For twenty-five years, David Thomson's Biographical Dictionary of Film has been not merely "the finest reference book ever written about movies" (Graham Fuller, Interview), not merely the "desert island book" of art critic David Sylvester, not merely " great, crazy masterpiece" (Geoff Dyer, The Guardian), but also "fiendishly seductive" (Greil Marcus, Rolling Stone).

Now it returns, with its old entries updated and 300 new ones--from Luc Besson to Reese Witherspoon--making more than 1300 in all, some of them just a pungent paragraph, some of them several thousand words long. In addition to the new "musts," Thomson has added key figures from film history?lively anatomies of Graham Greene, Eddie Cantor, Pauline Kael, Abbott and Costello, Noël Coward, Hoagy Carmichael, Dorothy Gish, Rin Tin Tin, and more.

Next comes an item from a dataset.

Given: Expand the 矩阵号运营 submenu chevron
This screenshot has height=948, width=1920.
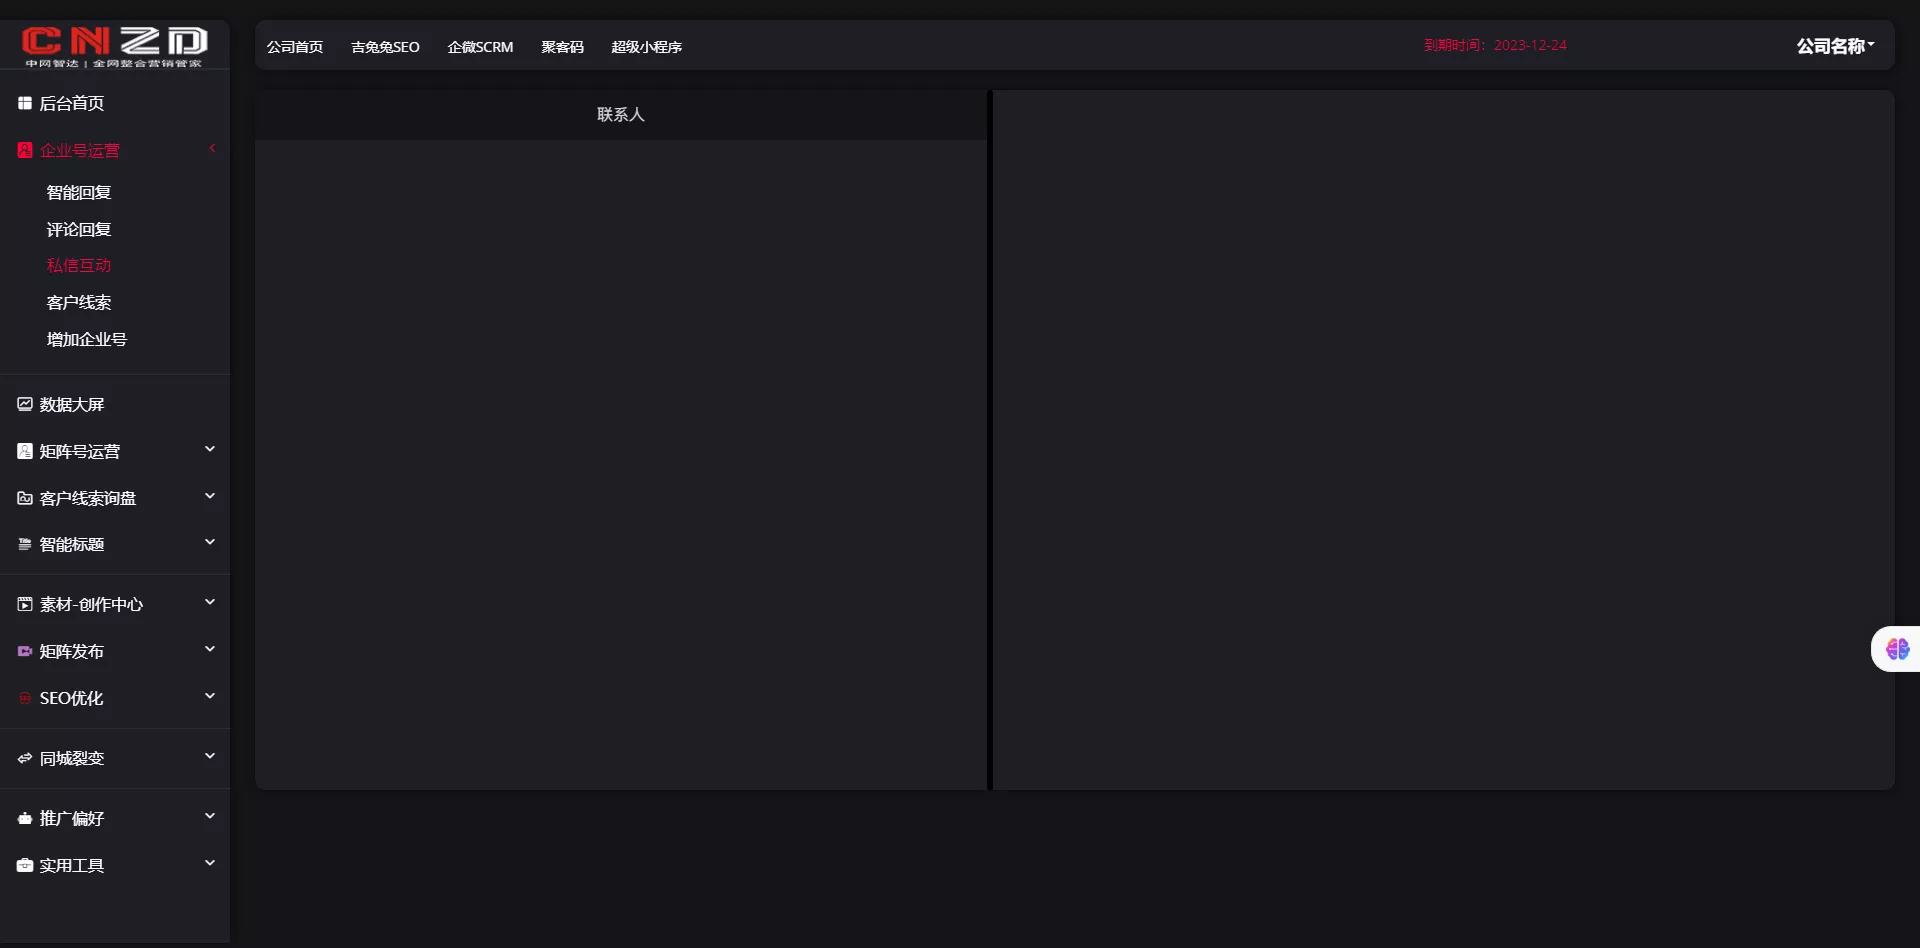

Here is a great, rare book, one that encompasses the chaos of art, entertainment, money, vulgarity, and nonsense that we call the movies. Personal, opinionated, funny, daring, provocative, and passionate, it is the one book that every filmmaker and film buff must own. Time Out named it one of the ten best books of the 1990s. Gavin Lambert recognized it as "a work of imagination in its own right." Now better than ever--a masterwork by the man playwright David Hare called "the most stimulating and thoughtful film critic now writing."

Product Details

ISBN-13: 9781408701591
Publisher: Little, Brown & Company
Publication date: 11/28/2010

About the Author

David Thomson was born in London. He has taught film studies at Dartmouth College, has served on the selection committee for the New York Film Festival, and has been the editor of the Journal of Gastronomy. He is a regular contributor to the New York Times, Film Comment, Movieline, The New Republic, Salon, and The Independent (London). He was the screenwriter on the award-winning documentary The Making of a Legend: Gone With the Wind. His other books include Showman: The Life of David O. Selznick, Rosebud, and three works of fiction: Suspects, Silver Light, and Warren Beatty and Desert Eyes. David Thomson lives in San Francisco with his wife and their two sons.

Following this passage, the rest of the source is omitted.